Now, on to giving Doyel some of his own medicine (except, in addition to blasting Doyel without trying to get his side of the story, I actually did some column prep).
You may recall Doyel took Hog Fans to task at the end of the Mississippi Coach’s Reign of Terror, here, and bragged about not caring to know all the facts. He described everyone involved in Text Gate–including Frank Broyles and Mitch Mustain–with terms like Pimps, Whores and Johns–and did the obligatory dropping of a few 4-letter words so he could sound like an internet tough guy (What the HELL, why does he do that? What a DAMN JACKASS).
The good folks at Deadspin summed it up in 2008 much better than I, and probably shed some light on why Doyel is so angry. I mean, if I was as *ahem* “diminuative” as Doyel and my head looked like a human phallic symbol, I would be angry, too. (I dare you to not laugh at that pic)

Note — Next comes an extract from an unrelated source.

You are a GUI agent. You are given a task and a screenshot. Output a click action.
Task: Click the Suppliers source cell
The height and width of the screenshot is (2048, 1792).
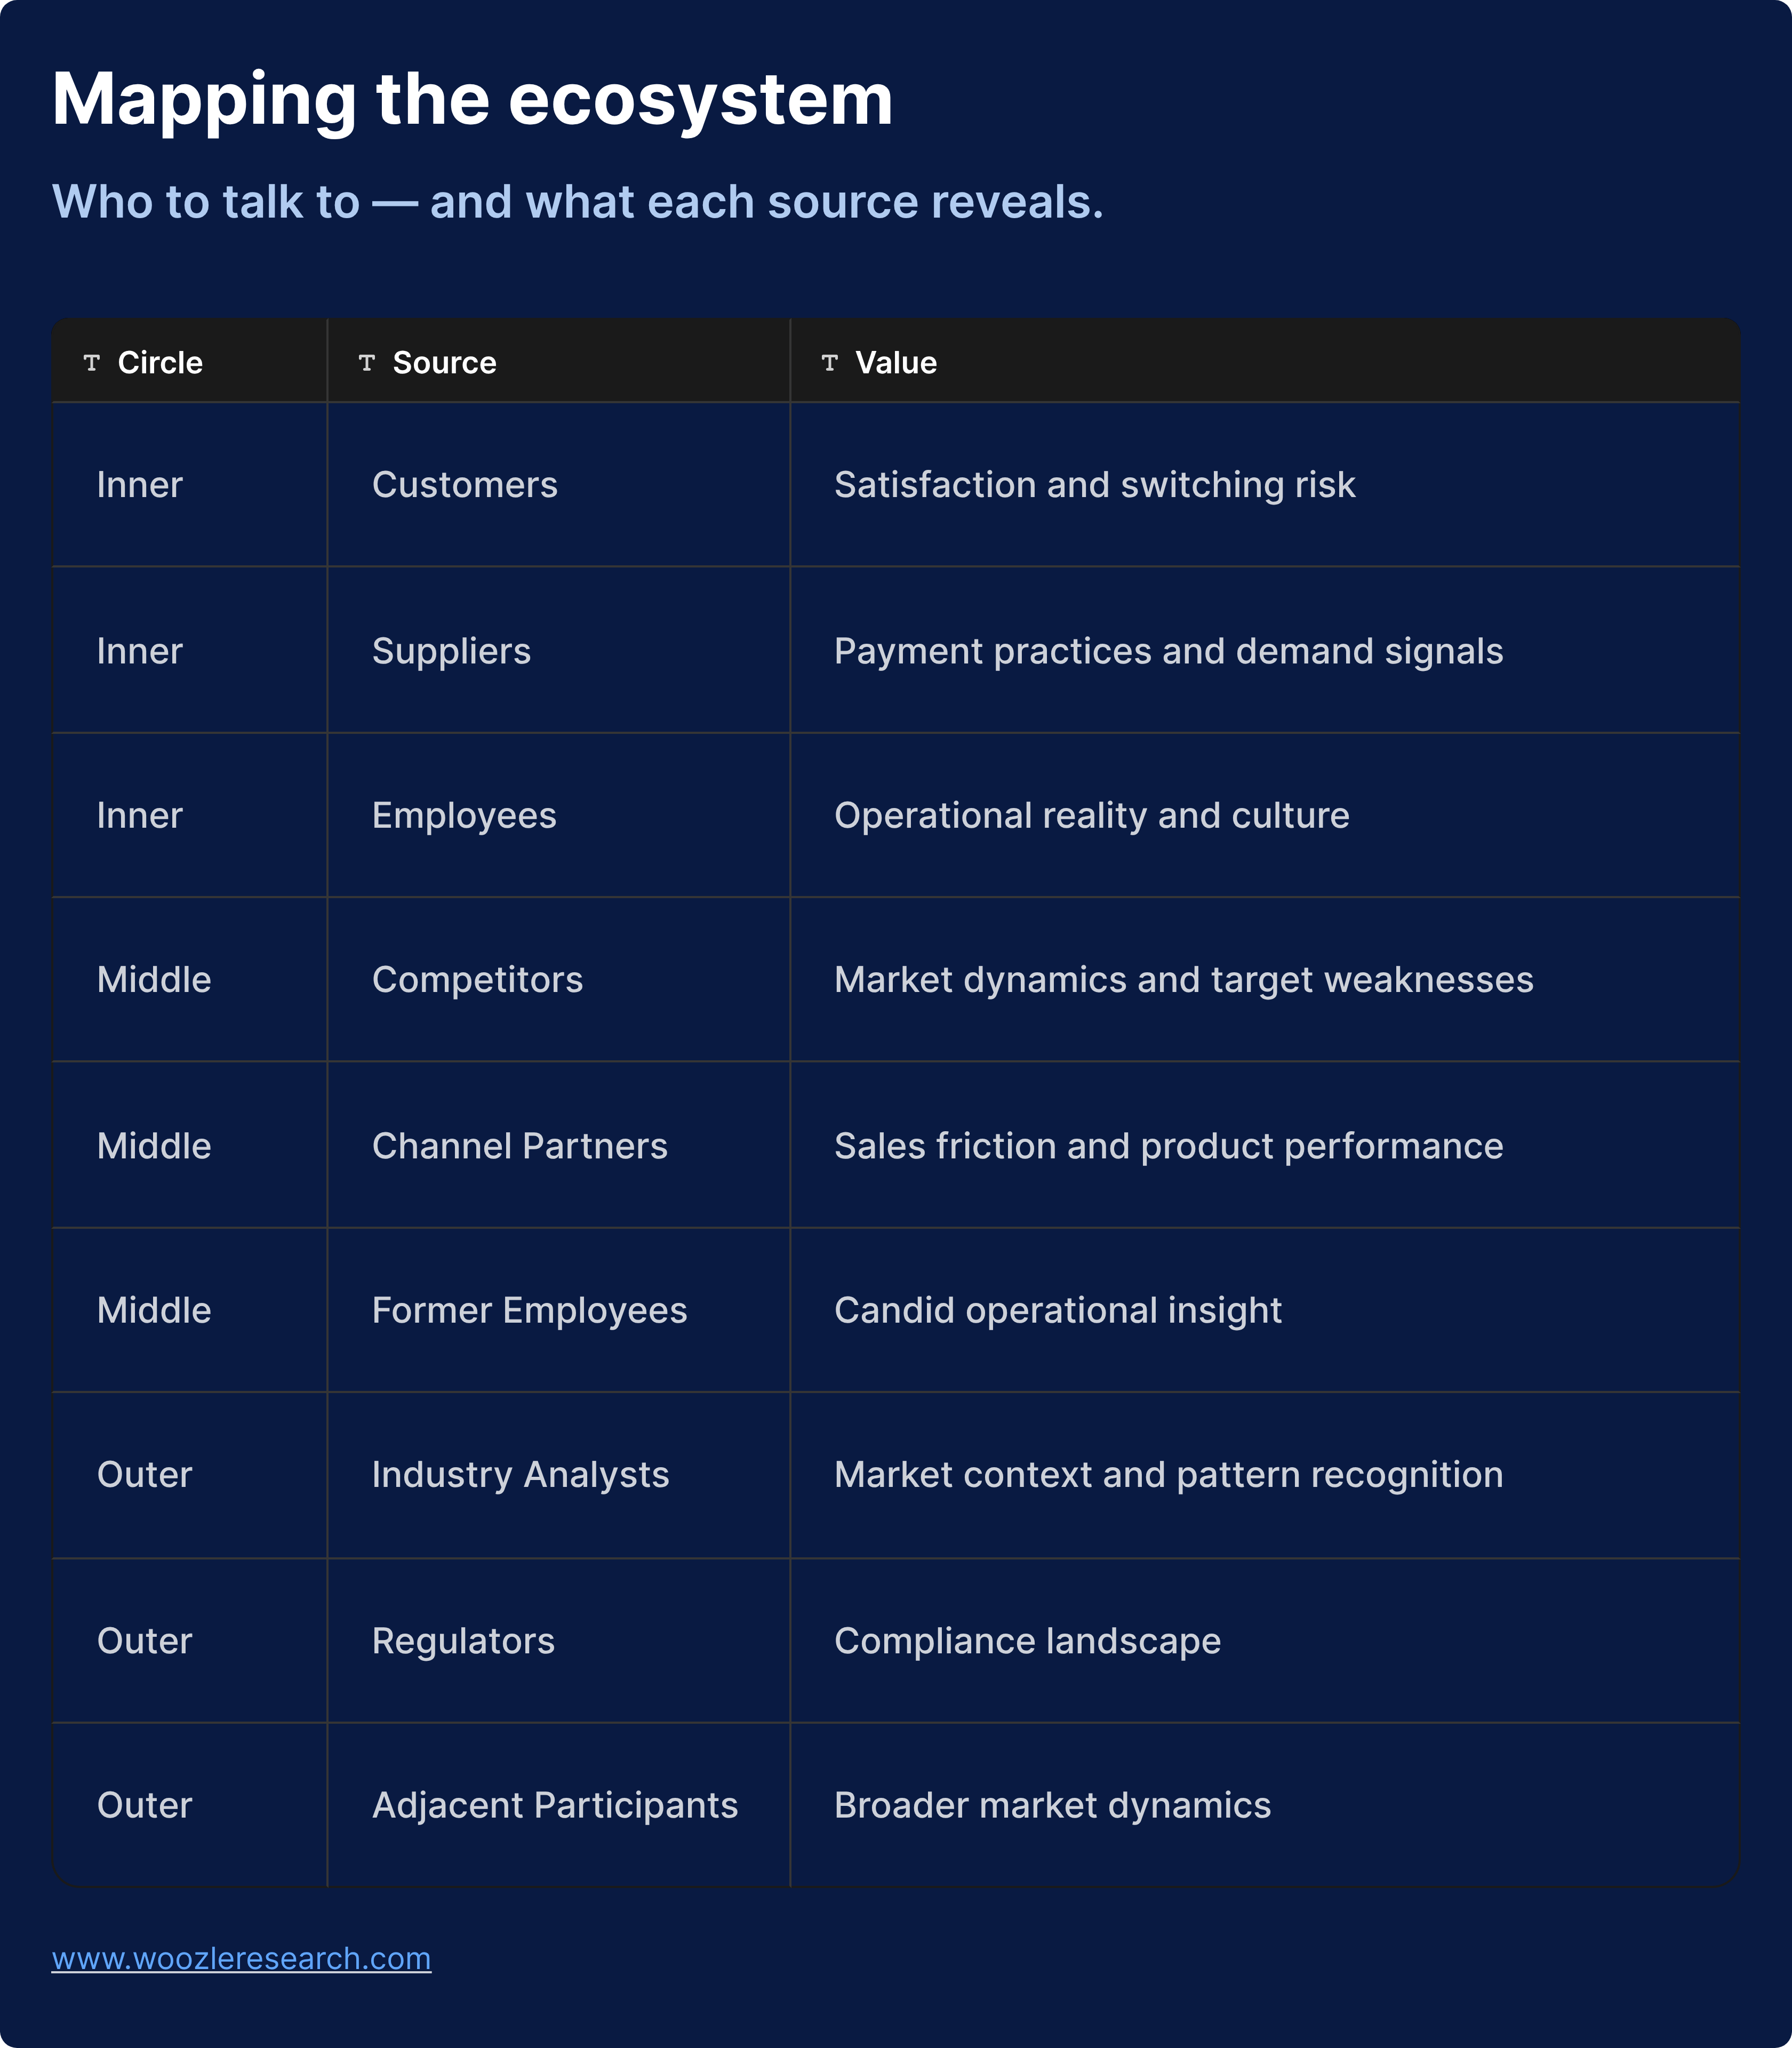[451, 651]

Unfortunately (in a way) though, today, Doyel blew it on many levels. This should have been in his wheelhouse. He should have been able to milk this issue into plenty of additional faux celebrity TV and radio appearances. But, he broke a Cardinal Rule of Shock Jock, Internet Tough Guy Journalism: Don’t sing it, bring it.

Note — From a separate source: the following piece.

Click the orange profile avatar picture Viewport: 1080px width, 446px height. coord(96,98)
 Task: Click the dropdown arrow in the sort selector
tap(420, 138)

Prior to posting the column, Doyel was pretty proud of himself, Tweeting:
greggdoyelcbs Column coming. I just hit Arkansas fans so hard, I didn’t even feel it. Like hitting a 300-yard drive. Literally felt nothing. Pure.
AND
And remember Arkansas fans when you write hate e-mails it is @greggdoyelcbs not Doyle.

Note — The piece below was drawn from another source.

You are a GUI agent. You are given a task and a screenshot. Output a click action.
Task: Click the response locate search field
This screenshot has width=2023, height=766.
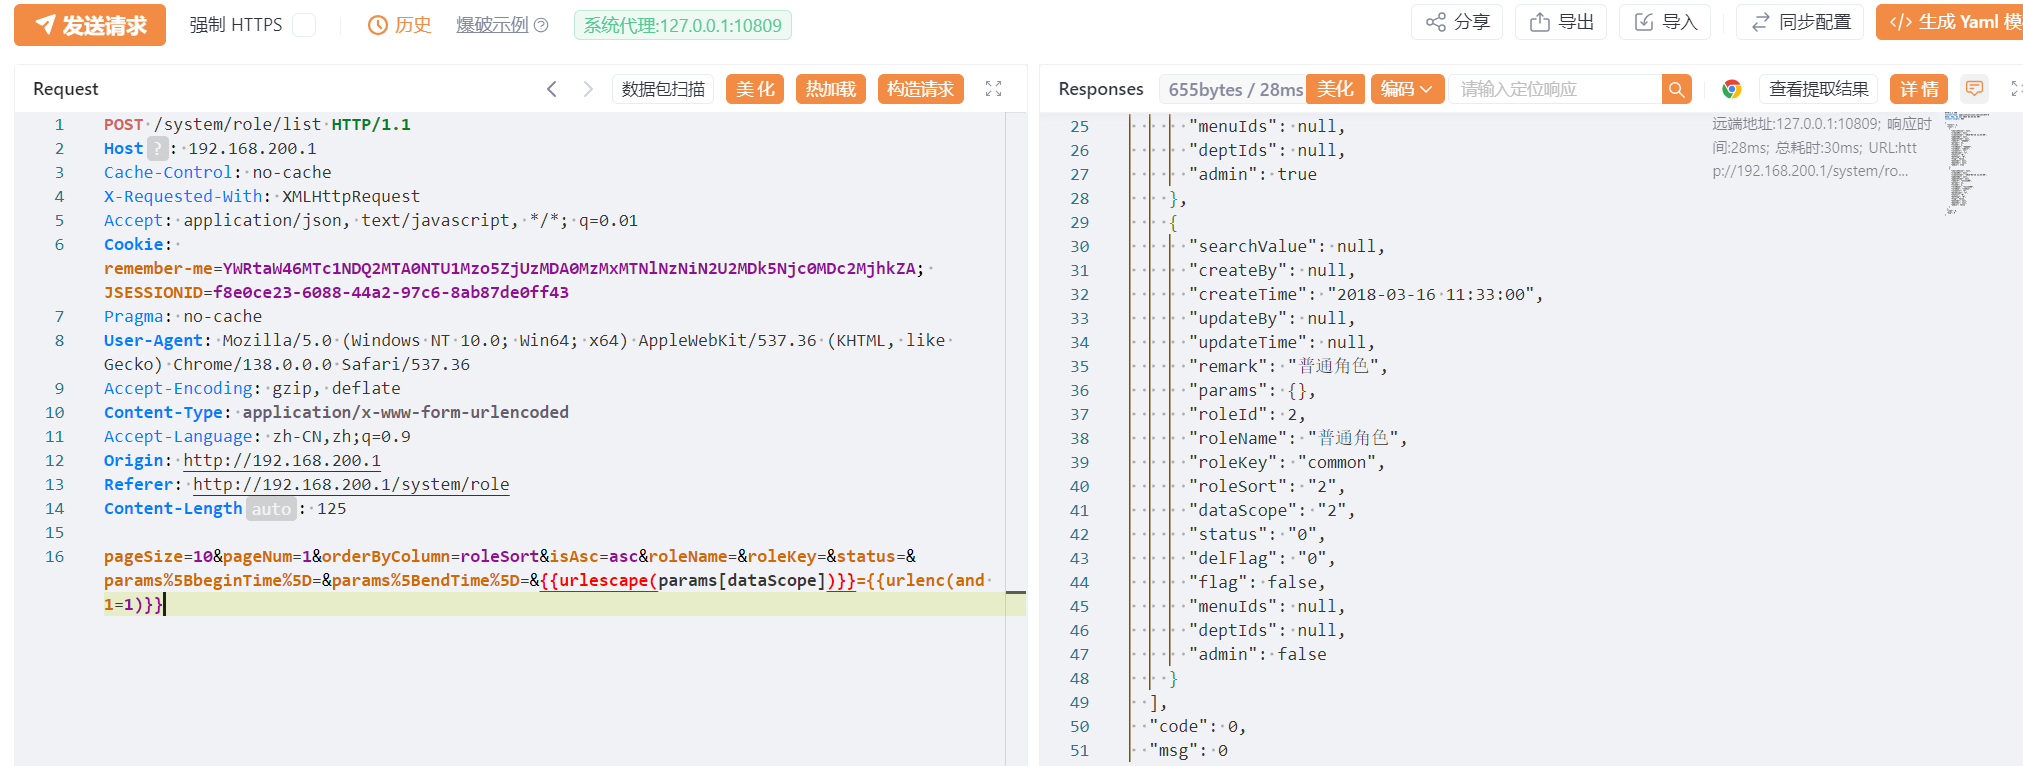pos(1555,89)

(I guess Doyel doesn’t think Twitter is dumb, anymore.)
Well if that column passes for hitting us hard, Doyel might want to change his name from Gregg Doyel to Glass Joe. Wait, I’m sorry–let me use Doyel’s preferred spelling– Glazz Joi.
And, in addition to suffering from a little premature self-congratulation, Doyel also, as expected, failed do his homework. He ridiculed people, like KAKS GM Dan Storrs, without taking the time to get his version of events or lookinf into some of Ms. Gork’s admissions (including, among others, the fact that about one month into a job working for Hogs Sports Radio she lamented, on a public social networking site that she was covering the Razorbacks and not the Gators and did so despite a strict ban of any use of such sites at practice)
He also came up a little short of full disclosure in the column. Although his CBS bio informs us that he is a Florida Gator alum, Doyel didn’t mention it in his column (You’ve gotta save that space in the internet!)
But, slapdash journalism is Doyel’s calling card. He isn’t worried about facts. He doesn’t want to get the story right or form his opinions based on all the facts. He wants to become part of the story, as he proved in his Tweets leading up to his latest digital disappointment.
Worse than Doyel, though, are wannabe Doyels like NWA columnist Scott Faldon–you know, guys that overcompensate with full, trimmed beards, probably live in their mom’s basement at age 42 and have breathless man-crushes on people like Doyel.
These are these same people who Tweet things like this: (as Faldon did, today)
Hitting refresh repeatedly, waiting @greggdoyelcbs column on hat-gate. Agree, disagree, Doyel is always great read.
AND
@greggdoyelcbs Hell, I’m getting Hate Tweets just for RTing you. You’re that good.
Until Doyel’s schtick runs its course and he inevitably ends up selling life insurance in Roswell, GA, and bragging about the good ole days when he wasn’t scared to say anything, he will always have his lap dogs like Faldon. But, with each hot, steaming mess of Wash, Rinse & Repeat editorialism, Doyel is being exposed for what he is–a yapping little twerp that is all sizzle, and no steak.